The Quetzalcoatlus flies low along a large meandering stream, bordered on both sides by low-growing ferns, cycads, and gingkoes, overshadowed by giant redwoods. It has flown a long way and is tired and hungry. The pterosaur spots a sandy riverbank nearby that looks like a good place to hunt for fish and small vertebrates. It beats its powerful wings to slow down and alight, the wind generated from its 11-metre wingspan causing plants to sway. On the ground, the Quetzalcoatlus stands as tall as a giraffe, level with the lower branches of the giant redwoods. It uses its sharp claws and beak to start poking through the vegetation for food.
It does not see the Sarcosuchus lurking in the water nearby, with just its eyes poking up above the surface. The giant crocodile is still nursing a maimed forelimb and broken ribs from earlier encounters with Majungasaurus and Massospondylus. Unable to move with enough agility to catch smaller animals on the riverbanks in the last few days, it is now very hungry. When it sees the Quetzalcoatlus, a creature with which it has little experience in its own time period, the Sarchosuchus finds an easy way to get a large meal.
Despite being nine metres long, the Sarcosuchus can move with surprising grace and stealth. It swishes its powerful tail to propel itself through the water, making barely a ripple on the surface of the river. It draws close to the riverbank and the pterosaur is oblivious, concentrated on stalking small lizards sunning themselves on rocks under the ferns.
With an enormous explosion of water and foam, the Sarcosuchus launches itself onto the riverbank, banking on the element of surprise. It propels all four tons of its body weight towards the pterosaur, which squawks in surprise as it stumbles backward into deeper forest canopy. Normally the Quetzalcoatlus would take off and fly away, but the surrounding vegetation is too dense to spread its wings. It turns to fight, clicking its razor-sharp beak menacingly.

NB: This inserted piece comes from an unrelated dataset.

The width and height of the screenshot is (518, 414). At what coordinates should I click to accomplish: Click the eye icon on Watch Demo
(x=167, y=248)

The Sarcosuchus bellows, the low-frequency sound vibrating like thunder across the space between them. Although it is more at home in the water, the crocodile can move with surprising speed on land. It gallops towards the pterosaur, trying to snap part of a wing in its jaw. The Quetzalcoatlus shrieks and stabs downwards with its beak, aiming for the crocodile’s head. It misses, then manages to gouge a deep wound in the Sarcosuchus’ shoulder. Bellowing in pain, the crocodile erupts upwards as the Quetzalcoatlus pulls back from the beak strike. Its massive jaws crunch down on flesh near the base of the pterosaur’s neck, drawing its head down. The Quetzalcoatlus screams and tries to fling the crocodile loose, attempting to free its head to use its beak. It tears at the Sarcosuchus with clawed hands, but the crocodile’s tough skin and dermal armour render the onslaught ineffective.

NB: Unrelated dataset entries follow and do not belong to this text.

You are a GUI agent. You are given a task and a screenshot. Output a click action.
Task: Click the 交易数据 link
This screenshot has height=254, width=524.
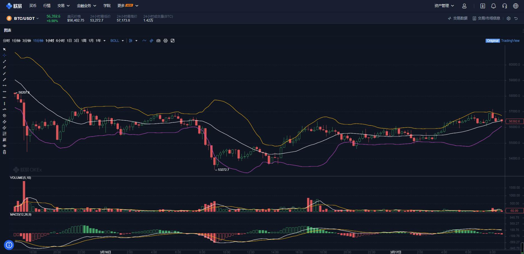tap(458, 18)
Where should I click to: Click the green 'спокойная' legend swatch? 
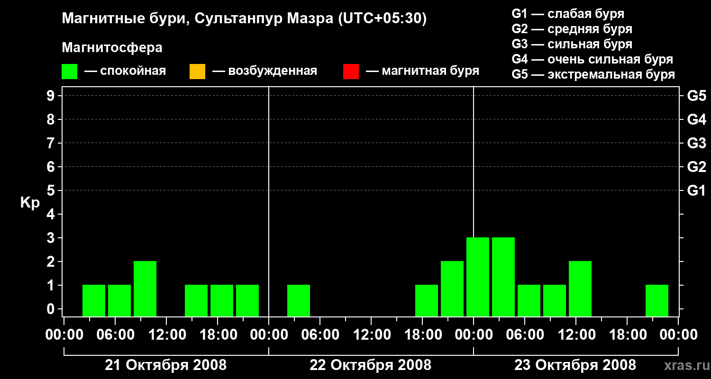69,72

Ignoring the pain radiating from its shoulder wound, the Sarcosuchus holds on grimly as it begins to drag its enormous, struggling prey back towards the water. Quetzalcoatlus may be huge, but its hollow bones and gracile build make it lightweight, especially for an animal designed to eat dinosaurs.
Nearing the water, the Quetzalcoatlus makes one final desperate attempt to free itself, beating its enormous wings as it tries to shake the crocodile off. But crocodiles are tough, and despite being buffeted and pummelled by the huge wings, the Sarcosuchus manages to maintain its hold. With one last tug, the beast barrel rolls into the water, dragging the Quetzalcoatlus with it. Pterosaurs are not known for their swimming abilities.
The two animals slide below the water and the river runs red with blood.